__What the exercise asks__: Both the line containing "67 (177, 115)" and the last line of the listing are included: write out exactly the lines from one to the other.

:::

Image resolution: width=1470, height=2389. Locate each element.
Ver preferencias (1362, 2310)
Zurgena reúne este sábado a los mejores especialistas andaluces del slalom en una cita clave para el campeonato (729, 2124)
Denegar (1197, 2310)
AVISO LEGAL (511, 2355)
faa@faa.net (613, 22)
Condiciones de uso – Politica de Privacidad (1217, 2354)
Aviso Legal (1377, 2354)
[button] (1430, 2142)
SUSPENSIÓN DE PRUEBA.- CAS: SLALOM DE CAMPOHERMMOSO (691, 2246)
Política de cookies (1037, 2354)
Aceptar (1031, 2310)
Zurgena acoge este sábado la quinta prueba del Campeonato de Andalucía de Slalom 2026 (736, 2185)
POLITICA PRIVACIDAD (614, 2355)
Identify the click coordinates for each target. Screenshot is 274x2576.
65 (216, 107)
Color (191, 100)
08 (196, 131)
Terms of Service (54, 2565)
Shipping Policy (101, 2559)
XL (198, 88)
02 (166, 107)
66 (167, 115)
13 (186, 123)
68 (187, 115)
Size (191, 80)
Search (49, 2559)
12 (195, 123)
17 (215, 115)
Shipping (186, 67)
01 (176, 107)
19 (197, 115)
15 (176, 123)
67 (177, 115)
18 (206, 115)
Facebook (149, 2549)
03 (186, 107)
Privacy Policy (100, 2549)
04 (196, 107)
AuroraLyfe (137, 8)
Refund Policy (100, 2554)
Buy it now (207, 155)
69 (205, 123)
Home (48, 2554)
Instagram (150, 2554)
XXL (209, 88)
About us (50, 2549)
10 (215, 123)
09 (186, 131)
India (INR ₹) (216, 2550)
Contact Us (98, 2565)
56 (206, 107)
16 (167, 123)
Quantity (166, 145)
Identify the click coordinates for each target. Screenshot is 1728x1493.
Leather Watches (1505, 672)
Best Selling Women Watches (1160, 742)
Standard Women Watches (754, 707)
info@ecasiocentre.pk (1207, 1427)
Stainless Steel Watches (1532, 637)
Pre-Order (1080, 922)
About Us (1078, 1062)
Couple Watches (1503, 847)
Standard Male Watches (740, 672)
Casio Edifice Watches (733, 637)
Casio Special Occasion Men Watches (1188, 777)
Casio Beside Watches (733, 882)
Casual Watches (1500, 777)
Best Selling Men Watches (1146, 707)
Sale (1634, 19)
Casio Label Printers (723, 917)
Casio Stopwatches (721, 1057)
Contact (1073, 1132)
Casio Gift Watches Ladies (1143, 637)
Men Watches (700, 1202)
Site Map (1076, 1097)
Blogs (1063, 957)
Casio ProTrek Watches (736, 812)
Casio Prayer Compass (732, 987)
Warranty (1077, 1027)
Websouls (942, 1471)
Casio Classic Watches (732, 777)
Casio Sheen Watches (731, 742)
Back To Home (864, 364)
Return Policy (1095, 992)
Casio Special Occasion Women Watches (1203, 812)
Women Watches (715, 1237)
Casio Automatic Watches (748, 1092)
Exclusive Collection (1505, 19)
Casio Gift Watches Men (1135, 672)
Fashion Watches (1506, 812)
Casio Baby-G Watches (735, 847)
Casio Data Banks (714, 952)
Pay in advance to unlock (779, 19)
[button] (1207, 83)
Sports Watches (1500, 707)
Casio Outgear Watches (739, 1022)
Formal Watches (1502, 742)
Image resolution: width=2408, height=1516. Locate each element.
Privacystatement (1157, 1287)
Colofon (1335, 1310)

:::

__Exercise response__:
67 (177, 115)
18 (206, 115)
Facebook (149, 2549)
03 (186, 107)
Privacy Policy (100, 2549)
04 (196, 107)
AuroraLyfe (137, 8)
Refund Policy (100, 2554)
Buy it now (207, 155)
69 (205, 123)
Home (48, 2554)
Instagram (150, 2554)
XXL (209, 88)
About us (50, 2549)
10 (215, 123)
09 (186, 131)
India (INR ₹) (216, 2550)
Contact Us (98, 2565)
56 (206, 107)
16 (167, 123)
Quantity (166, 145)
Identify the click coordinates for each target. Screenshot is 1728x1493.
Leather Watches (1505, 672)
Best Selling Women Watches (1160, 742)
Standard Women Watches (754, 707)
info@ecasiocentre.pk (1207, 1427)
Stainless Steel Watches (1532, 637)
Pre-Order (1080, 922)
About Us (1078, 1062)
Couple Watches (1503, 847)
Standard Male Watches (740, 672)
Casio Edifice Watches (733, 637)
Casio Special Occasion Men Watches (1188, 777)
Casio Beside Watches (733, 882)
Casual Watches (1500, 777)
Best Selling Men Watches (1146, 707)
Sale (1634, 19)
Casio Label Printers (723, 917)
Casio Stopwatches (721, 1057)
Contact (1073, 1132)
Casio Gift Watches Ladies (1143, 637)
Men Watches (700, 1202)
Site Map (1076, 1097)
Blogs (1063, 957)
Casio ProTrek Watches (736, 812)
Casio Prayer Compass (732, 987)
Warranty (1077, 1027)
Websouls (942, 1471)
Casio Classic Watches (732, 777)
Casio Sheen Watches (731, 742)
Back To Home (864, 364)
Return Policy (1095, 992)
Casio Special Occasion Women Watches (1203, 812)
Women Watches (715, 1237)
Casio Automatic Watches (748, 1092)
Exclusive Collection (1505, 19)
Casio Gift Watches Men (1135, 672)
Fashion Watches (1506, 812)
Casio Baby-G Watches (735, 847)
Casio Data Banks (714, 952)
Pay in advance to unlock (779, 19)
[button] (1207, 83)
Sports Watches (1500, 707)
Casio Outgear Watches (739, 1022)
Formal Watches (1502, 742)
Image resolution: width=2408, height=1516. Locate each element.
Privacystatement (1157, 1287)
Colofon (1335, 1310)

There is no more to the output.